INSTRUCTIONS FOR THE TASK
Once you have found the line with "The height and" in the records below, retype it and every line after it to the end exactly, with no pictures and nothing more.

(Beginning of INFORMATION GIVEN)

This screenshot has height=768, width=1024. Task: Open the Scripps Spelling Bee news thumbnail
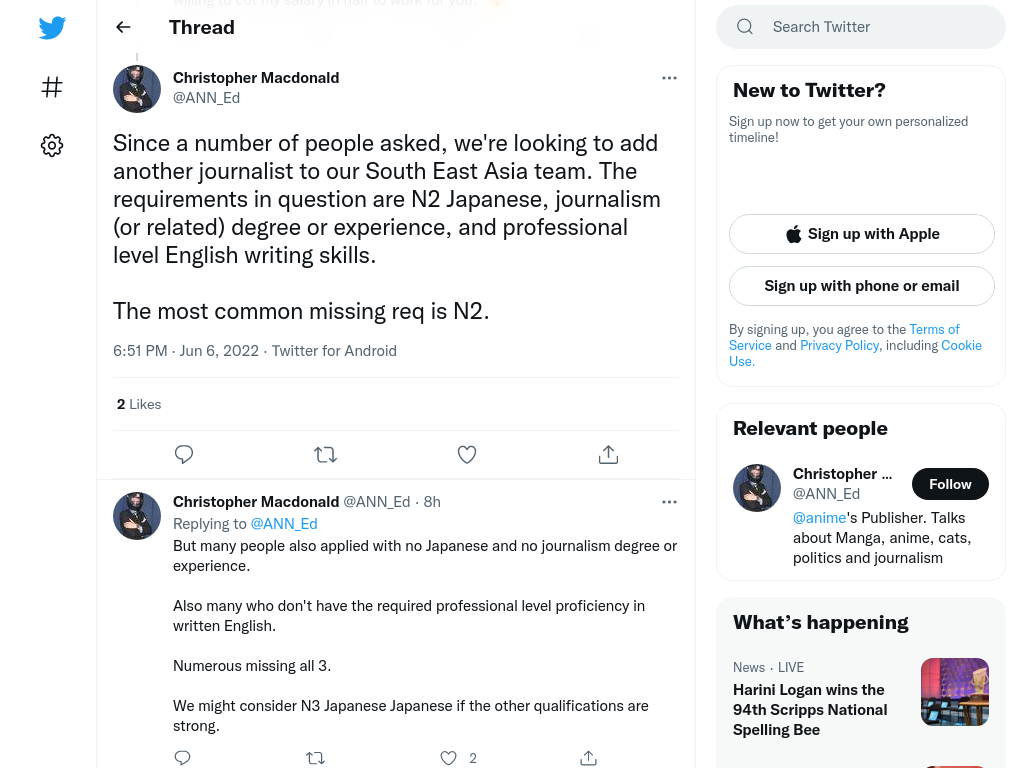(955, 692)
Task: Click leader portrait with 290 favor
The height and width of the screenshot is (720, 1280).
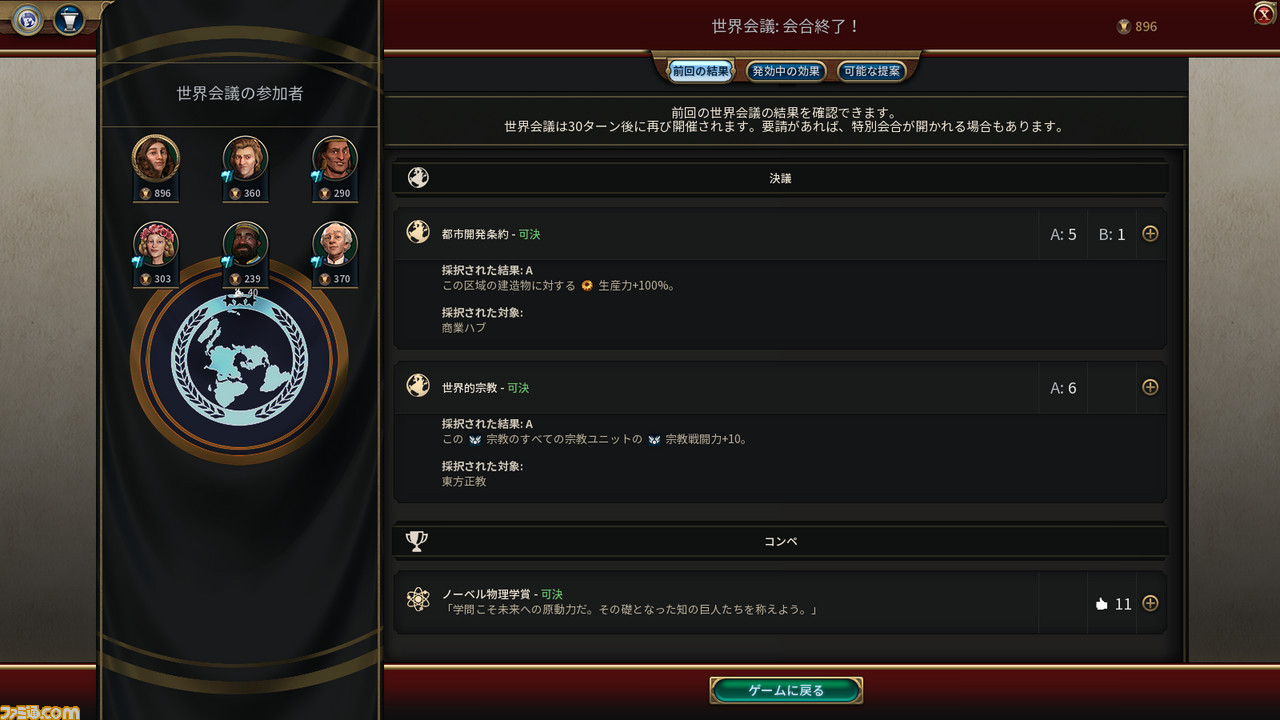Action: pos(335,159)
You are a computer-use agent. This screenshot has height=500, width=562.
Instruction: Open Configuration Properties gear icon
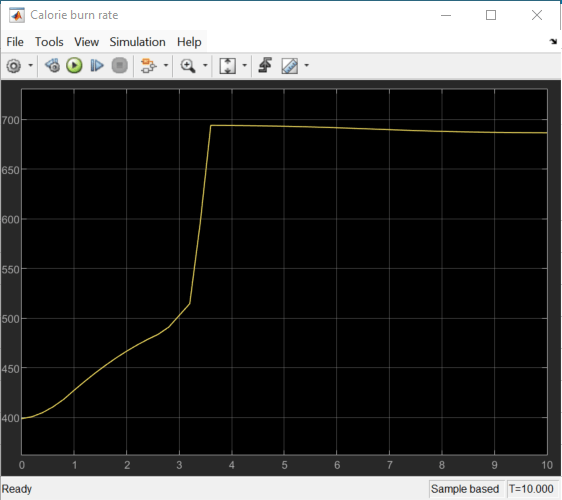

(End of INFORMATION GIVEN)

RESULT
The height and width of the screenshot is (720, 1280).
Action: pos(335,159)
You are a computer-use agent. This screenshot has height=500, width=562.
Instruction: Open Configuration Properties gear icon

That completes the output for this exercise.